Dumas and Nelson (2016) argue that “Black boyhood is socially unimagined and unimaginable, largely due to the devalued position and limited consideration of Black girls and boys within the broad social conception of childhood….to assert that Black boyhood is unimagined and unimaginable is to lament that we have created a world in which Black boys cannot be” (p. 28). The data herein confirms a persistent overarching fear of both the future that awaits Black boys, as well as a dissociation of Black boyhood with play. Therefore, #blackboyjoy serves as a reminder of such a state of being and a reclamation of the joy of Black boyhood. Being is the precursor to the mattering that Black Lives Matters exalts.

The un-imagination is a social un-imagination, and represents a continuation of the historical dehumanization and de-mattering of Black life (Berry, 2017; Owens, 2017). As Ta-Nehisi Coates (2015) writes, “In America, it is traditional to destroy the black body—it is heritage” (pp. 103–104). Despite the restlessness, uneasiness, and physiological impacts of toxic stress that comes with the desensitization of Black death, Black mothers continue to imagine. They imagine their boys laughing and playing, full of the creativity, discovery, wonderment, and joy that children possess, and for which mothers hope. When we do not foster Black parents’ imaginations, when Black parenthood is intertwined with grief, we cripple Black futures.

Thus, structural racism is a public health issue (Alang et al., 2017; Owens & Fett, 2019). Birth workers, in addition to best caring for physical wellbeing, must also attend to psychosocial wellbeing. Caring for Black mothers of Black boys in the U.S. demands specialized attention because Black mothers of Black boys’ experiences—manifesting in and on their bodies—demands specialized care. Caring for Black pregnant and birthing people must be simultaneously theorized and executed within an anti-racist, relationship-centered, reproductive justice framework (Hardeman et al., 2019; Julian et al., 2020). For Black midwives to meet the ever-growing demand of caring for Black pregnant and birthing people, their rightful place in midwifery and the history of the country must be restored (Goode & Katz Rothman, 2017).

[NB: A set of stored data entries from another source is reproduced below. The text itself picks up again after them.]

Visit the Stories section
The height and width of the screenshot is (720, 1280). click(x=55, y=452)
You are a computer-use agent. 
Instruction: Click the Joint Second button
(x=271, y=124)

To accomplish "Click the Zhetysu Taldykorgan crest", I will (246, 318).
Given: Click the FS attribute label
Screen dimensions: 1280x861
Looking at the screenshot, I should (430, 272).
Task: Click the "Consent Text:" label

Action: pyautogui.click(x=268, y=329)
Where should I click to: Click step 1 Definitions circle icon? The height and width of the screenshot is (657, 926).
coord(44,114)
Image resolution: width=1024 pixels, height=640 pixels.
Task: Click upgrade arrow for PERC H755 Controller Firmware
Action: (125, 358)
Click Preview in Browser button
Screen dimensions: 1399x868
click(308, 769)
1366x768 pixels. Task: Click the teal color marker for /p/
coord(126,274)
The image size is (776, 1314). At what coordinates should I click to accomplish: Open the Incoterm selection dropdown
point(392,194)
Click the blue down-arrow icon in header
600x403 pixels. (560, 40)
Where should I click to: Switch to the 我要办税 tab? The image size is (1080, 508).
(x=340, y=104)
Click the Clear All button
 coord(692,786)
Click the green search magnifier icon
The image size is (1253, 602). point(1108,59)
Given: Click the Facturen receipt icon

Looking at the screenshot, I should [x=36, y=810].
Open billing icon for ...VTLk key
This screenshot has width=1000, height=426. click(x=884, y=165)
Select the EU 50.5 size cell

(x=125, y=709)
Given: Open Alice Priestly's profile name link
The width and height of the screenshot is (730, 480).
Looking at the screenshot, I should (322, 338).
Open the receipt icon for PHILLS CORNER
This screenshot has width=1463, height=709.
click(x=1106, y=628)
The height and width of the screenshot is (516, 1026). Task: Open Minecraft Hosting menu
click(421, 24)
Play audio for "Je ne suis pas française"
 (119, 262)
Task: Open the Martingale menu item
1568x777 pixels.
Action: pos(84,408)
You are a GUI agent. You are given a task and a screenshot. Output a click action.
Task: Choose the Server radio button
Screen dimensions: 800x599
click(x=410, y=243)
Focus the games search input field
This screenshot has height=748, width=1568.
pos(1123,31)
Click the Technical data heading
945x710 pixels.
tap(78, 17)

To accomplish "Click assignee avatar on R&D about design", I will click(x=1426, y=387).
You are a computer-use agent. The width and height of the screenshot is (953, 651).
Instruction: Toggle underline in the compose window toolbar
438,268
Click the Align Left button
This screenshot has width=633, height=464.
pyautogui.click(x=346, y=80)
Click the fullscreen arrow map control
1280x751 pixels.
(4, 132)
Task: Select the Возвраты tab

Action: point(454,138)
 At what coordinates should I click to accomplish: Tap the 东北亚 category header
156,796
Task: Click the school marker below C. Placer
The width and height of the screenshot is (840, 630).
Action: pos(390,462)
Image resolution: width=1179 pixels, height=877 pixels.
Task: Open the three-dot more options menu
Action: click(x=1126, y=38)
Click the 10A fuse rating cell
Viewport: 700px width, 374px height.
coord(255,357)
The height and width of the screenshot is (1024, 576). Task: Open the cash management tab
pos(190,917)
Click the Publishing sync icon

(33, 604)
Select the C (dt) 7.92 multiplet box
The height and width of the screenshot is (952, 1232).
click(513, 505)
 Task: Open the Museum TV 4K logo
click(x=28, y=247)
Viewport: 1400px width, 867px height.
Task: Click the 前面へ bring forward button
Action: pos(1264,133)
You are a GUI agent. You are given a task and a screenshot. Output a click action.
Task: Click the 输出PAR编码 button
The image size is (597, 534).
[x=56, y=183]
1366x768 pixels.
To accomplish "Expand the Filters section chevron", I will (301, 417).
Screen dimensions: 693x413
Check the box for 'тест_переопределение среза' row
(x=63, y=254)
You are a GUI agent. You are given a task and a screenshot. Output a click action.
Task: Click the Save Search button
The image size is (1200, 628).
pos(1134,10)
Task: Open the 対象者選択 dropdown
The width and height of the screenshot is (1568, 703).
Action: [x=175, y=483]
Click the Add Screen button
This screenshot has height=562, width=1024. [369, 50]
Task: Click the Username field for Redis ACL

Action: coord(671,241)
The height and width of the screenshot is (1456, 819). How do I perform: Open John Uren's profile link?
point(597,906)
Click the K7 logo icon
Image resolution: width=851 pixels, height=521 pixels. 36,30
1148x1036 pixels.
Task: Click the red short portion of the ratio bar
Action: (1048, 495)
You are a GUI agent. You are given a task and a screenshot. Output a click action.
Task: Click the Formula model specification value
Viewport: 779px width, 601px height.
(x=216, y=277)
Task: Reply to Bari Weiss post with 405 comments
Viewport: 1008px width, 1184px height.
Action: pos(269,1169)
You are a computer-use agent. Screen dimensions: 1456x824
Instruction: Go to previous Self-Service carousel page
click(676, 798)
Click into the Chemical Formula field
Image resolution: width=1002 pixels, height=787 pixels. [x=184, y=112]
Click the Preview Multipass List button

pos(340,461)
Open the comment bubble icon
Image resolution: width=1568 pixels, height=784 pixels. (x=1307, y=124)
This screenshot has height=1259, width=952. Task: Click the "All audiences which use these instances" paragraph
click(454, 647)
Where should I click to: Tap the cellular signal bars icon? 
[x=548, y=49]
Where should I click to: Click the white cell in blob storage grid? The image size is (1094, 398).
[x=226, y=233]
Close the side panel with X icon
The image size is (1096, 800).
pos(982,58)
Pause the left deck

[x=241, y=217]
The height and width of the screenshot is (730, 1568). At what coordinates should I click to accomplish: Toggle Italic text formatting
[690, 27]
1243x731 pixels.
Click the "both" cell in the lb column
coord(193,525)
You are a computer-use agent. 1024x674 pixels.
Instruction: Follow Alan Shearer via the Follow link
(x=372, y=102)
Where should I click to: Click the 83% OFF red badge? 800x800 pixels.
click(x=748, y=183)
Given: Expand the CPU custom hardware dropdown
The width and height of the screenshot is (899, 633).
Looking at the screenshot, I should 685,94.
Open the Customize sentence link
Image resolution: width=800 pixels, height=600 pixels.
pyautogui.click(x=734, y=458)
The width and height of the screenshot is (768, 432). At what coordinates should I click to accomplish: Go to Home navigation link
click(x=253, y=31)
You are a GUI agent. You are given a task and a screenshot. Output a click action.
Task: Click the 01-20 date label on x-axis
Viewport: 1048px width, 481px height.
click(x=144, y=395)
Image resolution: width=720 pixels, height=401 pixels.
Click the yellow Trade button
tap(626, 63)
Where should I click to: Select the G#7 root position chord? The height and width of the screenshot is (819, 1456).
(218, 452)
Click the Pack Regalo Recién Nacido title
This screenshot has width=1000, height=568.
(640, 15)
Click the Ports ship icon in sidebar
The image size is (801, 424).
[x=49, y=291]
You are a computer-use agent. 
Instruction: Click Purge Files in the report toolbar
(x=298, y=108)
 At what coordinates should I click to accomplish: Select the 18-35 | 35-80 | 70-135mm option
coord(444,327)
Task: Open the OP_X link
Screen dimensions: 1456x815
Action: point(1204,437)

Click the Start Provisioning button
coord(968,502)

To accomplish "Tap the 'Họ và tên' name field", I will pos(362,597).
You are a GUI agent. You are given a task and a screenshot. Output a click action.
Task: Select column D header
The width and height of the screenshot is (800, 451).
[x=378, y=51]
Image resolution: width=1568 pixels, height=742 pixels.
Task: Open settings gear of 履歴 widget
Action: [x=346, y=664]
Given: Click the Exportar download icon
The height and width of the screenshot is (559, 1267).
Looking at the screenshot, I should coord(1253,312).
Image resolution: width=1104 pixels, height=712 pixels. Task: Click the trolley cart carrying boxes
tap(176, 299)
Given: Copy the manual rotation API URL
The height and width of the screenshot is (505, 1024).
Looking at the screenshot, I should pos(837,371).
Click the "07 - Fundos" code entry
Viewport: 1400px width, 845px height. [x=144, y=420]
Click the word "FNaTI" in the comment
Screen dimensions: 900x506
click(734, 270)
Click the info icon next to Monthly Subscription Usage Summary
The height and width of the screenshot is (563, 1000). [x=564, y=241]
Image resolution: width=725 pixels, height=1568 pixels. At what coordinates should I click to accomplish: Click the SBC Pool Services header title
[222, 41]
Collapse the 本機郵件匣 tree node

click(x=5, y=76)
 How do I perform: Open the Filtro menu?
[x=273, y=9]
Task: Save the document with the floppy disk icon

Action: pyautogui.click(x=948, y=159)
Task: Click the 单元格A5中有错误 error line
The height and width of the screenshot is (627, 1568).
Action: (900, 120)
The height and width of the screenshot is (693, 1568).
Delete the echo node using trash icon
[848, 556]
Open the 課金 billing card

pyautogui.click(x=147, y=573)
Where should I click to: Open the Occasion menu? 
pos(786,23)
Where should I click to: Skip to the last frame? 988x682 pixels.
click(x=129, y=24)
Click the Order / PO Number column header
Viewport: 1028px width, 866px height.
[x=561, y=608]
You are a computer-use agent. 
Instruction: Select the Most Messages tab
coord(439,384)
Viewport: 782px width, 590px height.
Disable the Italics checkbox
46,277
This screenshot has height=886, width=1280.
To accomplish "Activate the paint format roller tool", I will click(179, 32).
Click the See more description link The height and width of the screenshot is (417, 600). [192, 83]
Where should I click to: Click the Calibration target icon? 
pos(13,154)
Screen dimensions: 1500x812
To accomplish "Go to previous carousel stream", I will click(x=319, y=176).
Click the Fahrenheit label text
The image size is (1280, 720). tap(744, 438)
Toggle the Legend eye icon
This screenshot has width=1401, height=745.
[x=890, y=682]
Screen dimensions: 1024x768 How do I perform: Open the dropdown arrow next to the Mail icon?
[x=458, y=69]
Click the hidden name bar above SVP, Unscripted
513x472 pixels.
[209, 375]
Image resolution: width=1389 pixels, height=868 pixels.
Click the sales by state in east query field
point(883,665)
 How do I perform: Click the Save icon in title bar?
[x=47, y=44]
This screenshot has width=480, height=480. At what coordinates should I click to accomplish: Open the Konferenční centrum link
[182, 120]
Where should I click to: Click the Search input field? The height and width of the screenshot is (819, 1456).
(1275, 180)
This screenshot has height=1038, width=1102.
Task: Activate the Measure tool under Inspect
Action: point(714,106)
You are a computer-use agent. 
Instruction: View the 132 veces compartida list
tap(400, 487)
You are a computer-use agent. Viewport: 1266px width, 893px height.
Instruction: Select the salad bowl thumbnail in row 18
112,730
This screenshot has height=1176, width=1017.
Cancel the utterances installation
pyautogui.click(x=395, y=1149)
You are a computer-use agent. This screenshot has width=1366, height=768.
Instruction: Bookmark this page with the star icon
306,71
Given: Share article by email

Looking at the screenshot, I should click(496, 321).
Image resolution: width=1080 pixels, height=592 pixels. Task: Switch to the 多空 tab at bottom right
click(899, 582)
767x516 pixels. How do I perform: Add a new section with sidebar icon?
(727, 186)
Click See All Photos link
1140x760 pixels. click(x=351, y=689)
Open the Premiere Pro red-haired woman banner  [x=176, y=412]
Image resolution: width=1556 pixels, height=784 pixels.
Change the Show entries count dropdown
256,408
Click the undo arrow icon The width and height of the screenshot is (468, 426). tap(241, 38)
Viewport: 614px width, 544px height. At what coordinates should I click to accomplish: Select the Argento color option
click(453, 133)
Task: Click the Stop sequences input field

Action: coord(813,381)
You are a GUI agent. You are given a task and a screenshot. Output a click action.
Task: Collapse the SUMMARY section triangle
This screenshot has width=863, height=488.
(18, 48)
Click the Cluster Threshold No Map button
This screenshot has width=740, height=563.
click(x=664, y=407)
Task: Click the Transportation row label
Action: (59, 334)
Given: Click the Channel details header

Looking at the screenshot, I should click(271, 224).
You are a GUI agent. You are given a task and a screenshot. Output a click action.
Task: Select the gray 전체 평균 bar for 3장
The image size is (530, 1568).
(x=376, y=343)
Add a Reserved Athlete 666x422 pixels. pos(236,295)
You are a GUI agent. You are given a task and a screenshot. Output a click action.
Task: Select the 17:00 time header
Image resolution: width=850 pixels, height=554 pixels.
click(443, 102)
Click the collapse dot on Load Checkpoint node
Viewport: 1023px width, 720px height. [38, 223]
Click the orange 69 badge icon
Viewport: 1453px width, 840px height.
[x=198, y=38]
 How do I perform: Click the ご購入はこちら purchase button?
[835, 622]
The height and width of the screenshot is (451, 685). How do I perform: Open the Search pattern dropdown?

The most impactful, sustainable change requires a dismantling of white supremacy and structural racism, and a complete reimagination of social systems that produce the very issues on which this paper focuses. Yet, Black midwives persist. This study’s primary limitation is the small sample size. Further studies specifically designed around this research question are needed in order to: assess the generalizability of these data and discover if there is a correlation between Black midwifery care and improved birth outcomes and experiences of Black mothers of boys. This research is essential not only because of the efficacy and affirmative nature of Black midwifery care, and the meaning-making that they bring to it, but also because their care is a form of protection and resistance to social systems that endanger Black life. The provision of unapologetic spaces for Black midwives to care for and nurture Black birthing people is healing. As Patricia (CPM, 20–25 years of experience) says, “the joy matters.”